--- START OF Listed entries ---
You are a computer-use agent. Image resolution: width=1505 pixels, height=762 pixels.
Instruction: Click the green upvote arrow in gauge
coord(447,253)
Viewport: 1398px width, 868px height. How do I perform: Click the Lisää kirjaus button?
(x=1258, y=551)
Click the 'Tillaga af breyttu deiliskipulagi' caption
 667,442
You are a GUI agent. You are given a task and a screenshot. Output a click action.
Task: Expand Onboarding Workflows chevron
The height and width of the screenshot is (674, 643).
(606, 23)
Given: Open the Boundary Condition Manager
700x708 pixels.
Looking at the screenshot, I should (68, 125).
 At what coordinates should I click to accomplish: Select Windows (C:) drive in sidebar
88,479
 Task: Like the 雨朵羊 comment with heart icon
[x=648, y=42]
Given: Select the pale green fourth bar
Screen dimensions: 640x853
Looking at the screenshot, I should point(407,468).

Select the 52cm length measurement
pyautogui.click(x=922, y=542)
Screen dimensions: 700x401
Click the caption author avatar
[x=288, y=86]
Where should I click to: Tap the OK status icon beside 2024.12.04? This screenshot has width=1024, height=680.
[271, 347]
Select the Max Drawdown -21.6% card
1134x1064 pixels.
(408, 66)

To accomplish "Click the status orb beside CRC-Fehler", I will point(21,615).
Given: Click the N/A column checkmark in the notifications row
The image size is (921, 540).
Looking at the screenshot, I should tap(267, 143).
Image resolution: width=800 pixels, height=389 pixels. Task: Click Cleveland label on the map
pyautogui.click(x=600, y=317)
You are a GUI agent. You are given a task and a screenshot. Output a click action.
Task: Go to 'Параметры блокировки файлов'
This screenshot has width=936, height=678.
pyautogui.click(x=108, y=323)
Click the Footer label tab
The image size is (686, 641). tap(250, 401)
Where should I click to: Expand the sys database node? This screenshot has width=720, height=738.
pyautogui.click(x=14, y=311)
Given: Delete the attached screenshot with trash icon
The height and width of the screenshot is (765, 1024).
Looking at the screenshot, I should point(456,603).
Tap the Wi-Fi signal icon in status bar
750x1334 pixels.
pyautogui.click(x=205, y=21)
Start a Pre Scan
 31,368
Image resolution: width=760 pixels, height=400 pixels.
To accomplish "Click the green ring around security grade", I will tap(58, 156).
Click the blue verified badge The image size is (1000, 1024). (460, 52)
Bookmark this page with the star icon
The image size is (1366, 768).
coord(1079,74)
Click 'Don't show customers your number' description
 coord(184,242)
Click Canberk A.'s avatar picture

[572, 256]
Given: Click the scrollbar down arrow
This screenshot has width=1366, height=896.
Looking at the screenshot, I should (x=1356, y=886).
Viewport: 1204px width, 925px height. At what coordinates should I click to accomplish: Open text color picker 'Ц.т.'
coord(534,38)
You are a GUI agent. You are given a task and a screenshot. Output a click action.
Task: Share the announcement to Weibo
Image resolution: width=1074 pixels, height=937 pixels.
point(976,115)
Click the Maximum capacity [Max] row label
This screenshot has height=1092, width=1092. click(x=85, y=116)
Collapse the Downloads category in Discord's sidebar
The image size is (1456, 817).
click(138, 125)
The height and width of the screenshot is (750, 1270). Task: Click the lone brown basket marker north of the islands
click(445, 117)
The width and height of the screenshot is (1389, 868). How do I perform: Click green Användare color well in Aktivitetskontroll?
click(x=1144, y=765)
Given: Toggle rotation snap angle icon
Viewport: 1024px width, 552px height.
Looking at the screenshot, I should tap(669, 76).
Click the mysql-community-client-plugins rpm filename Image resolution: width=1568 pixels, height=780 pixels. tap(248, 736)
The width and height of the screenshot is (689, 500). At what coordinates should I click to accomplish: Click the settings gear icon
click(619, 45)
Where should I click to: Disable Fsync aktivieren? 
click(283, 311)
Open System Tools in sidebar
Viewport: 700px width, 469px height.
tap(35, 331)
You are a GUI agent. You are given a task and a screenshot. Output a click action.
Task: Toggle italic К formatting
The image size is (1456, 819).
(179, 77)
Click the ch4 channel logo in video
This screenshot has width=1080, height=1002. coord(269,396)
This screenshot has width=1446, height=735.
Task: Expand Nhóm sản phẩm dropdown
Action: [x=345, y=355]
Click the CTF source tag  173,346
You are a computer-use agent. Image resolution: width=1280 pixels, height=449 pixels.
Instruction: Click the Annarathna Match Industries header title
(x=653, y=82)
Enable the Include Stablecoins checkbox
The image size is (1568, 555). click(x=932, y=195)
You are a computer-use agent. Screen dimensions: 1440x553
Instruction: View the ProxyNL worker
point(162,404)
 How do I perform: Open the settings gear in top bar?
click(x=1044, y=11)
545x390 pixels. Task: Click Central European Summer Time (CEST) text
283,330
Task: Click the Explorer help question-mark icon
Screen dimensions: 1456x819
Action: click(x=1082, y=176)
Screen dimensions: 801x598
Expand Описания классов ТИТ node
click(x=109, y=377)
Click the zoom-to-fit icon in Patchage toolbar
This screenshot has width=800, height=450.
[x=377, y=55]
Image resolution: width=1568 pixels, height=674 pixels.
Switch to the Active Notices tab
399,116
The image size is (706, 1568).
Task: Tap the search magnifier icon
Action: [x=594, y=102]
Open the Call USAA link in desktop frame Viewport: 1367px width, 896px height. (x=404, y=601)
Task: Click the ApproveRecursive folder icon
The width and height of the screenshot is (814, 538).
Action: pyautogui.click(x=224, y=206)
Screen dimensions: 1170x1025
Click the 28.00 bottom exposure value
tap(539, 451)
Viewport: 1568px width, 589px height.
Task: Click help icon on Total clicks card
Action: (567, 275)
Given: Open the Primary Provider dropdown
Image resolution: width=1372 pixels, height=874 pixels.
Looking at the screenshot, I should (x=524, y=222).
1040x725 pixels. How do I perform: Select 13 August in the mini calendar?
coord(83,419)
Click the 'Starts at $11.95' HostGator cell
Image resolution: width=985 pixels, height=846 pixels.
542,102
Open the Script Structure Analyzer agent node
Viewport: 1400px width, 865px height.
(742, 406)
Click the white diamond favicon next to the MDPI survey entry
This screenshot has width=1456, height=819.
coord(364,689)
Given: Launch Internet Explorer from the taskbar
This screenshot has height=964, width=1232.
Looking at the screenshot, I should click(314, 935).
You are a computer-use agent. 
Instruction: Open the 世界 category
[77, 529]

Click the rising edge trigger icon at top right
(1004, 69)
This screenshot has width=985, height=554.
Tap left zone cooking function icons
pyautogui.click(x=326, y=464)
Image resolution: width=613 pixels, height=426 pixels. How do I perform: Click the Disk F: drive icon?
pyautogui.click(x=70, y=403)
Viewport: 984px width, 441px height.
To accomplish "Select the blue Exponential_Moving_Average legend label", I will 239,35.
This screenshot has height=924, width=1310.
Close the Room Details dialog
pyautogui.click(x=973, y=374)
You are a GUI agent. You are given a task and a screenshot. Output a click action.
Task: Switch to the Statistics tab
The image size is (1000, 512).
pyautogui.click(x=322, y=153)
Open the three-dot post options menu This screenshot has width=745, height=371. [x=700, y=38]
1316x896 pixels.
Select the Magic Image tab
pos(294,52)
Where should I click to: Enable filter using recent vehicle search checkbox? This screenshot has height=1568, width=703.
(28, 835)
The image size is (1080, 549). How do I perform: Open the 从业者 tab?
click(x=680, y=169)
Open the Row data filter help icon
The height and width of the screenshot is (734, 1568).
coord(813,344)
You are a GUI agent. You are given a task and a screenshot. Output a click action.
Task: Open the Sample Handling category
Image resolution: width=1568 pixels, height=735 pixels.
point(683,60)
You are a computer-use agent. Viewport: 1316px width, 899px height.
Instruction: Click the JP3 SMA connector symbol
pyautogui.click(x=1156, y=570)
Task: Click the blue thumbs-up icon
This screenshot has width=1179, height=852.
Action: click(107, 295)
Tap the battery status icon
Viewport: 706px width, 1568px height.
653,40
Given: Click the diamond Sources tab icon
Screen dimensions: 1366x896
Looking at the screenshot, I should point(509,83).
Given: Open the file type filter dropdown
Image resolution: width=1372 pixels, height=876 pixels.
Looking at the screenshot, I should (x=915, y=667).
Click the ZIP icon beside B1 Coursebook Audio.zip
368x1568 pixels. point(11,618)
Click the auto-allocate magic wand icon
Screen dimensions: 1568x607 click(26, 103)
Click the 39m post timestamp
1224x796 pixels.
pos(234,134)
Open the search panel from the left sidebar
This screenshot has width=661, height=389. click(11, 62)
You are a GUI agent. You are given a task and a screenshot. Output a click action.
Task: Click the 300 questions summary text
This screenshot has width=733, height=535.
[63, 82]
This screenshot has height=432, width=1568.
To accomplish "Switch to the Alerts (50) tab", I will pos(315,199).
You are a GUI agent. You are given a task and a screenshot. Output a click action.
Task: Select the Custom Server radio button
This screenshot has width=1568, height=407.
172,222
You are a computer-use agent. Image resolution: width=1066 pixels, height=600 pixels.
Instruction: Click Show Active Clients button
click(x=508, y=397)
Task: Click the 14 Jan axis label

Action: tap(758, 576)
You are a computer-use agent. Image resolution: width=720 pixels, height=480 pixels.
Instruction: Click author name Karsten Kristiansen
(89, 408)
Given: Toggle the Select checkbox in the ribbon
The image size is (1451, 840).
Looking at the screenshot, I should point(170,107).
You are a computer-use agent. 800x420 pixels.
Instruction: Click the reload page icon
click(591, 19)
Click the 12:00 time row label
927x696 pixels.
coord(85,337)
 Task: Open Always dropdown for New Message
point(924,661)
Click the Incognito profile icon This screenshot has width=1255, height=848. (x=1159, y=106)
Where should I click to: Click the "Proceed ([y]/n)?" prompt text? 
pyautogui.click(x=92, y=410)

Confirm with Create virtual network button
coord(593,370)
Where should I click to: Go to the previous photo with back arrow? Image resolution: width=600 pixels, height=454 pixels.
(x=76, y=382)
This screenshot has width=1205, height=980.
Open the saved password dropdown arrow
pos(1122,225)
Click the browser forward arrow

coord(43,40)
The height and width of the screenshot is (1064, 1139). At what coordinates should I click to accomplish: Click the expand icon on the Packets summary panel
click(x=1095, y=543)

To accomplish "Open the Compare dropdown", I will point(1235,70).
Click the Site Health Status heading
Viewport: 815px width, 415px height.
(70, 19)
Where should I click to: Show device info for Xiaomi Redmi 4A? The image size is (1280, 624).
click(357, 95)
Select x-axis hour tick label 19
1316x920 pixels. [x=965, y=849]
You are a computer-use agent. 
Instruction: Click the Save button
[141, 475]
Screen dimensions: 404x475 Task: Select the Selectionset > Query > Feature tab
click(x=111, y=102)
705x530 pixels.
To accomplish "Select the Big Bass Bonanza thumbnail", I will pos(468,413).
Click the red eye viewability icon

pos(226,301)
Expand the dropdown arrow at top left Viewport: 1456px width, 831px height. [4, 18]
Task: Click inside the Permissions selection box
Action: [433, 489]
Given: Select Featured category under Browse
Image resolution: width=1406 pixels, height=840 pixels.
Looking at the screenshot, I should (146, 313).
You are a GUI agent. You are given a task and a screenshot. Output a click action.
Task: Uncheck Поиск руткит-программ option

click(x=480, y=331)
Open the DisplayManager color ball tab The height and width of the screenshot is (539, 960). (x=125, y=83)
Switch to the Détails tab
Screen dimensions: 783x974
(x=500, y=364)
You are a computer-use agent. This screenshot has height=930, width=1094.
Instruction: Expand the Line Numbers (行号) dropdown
--- END OF Listed entries ---
__Problem to solve__:
Return the rows above, from the line containing "You are a computer-use agent. Image resolution: width=1066" to the line containing "coord(43,40)", including both of those lines. Copy each line exactly as it appears, and leave out all other lines.

__The answer__:
You are a computer-use agent. Image resolution: width=1066 pixels, height=600 pixels.
Instruction: Click Show Active Clients button
click(x=508, y=397)
Task: Click the 14 Jan axis label

Action: tap(758, 576)
You are a computer-use agent. Image resolution: width=720 pixels, height=480 pixels.
Instruction: Click author name Karsten Kristiansen
(89, 408)
Given: Toggle the Select checkbox in the ribbon
The image size is (1451, 840).
Looking at the screenshot, I should point(170,107).
You are a computer-use agent. 800x420 pixels.
Instruction: Click the reload page icon
click(591, 19)
Click the 12:00 time row label
927x696 pixels.
coord(85,337)
 Task: Open Always dropdown for New Message
point(924,661)
Click the Incognito profile icon This screenshot has width=1255, height=848. (x=1159, y=106)
Where should I click to: Click the "Proceed ([y]/n)?" prompt text? 
pyautogui.click(x=92, y=410)

Confirm with Create virtual network button
coord(593,370)
Where should I click to: Go to the previous photo with back arrow? Image resolution: width=600 pixels, height=454 pixels.
(x=76, y=382)
This screenshot has width=1205, height=980.
Open the saved password dropdown arrow
pos(1122,225)
Click the browser forward arrow

coord(43,40)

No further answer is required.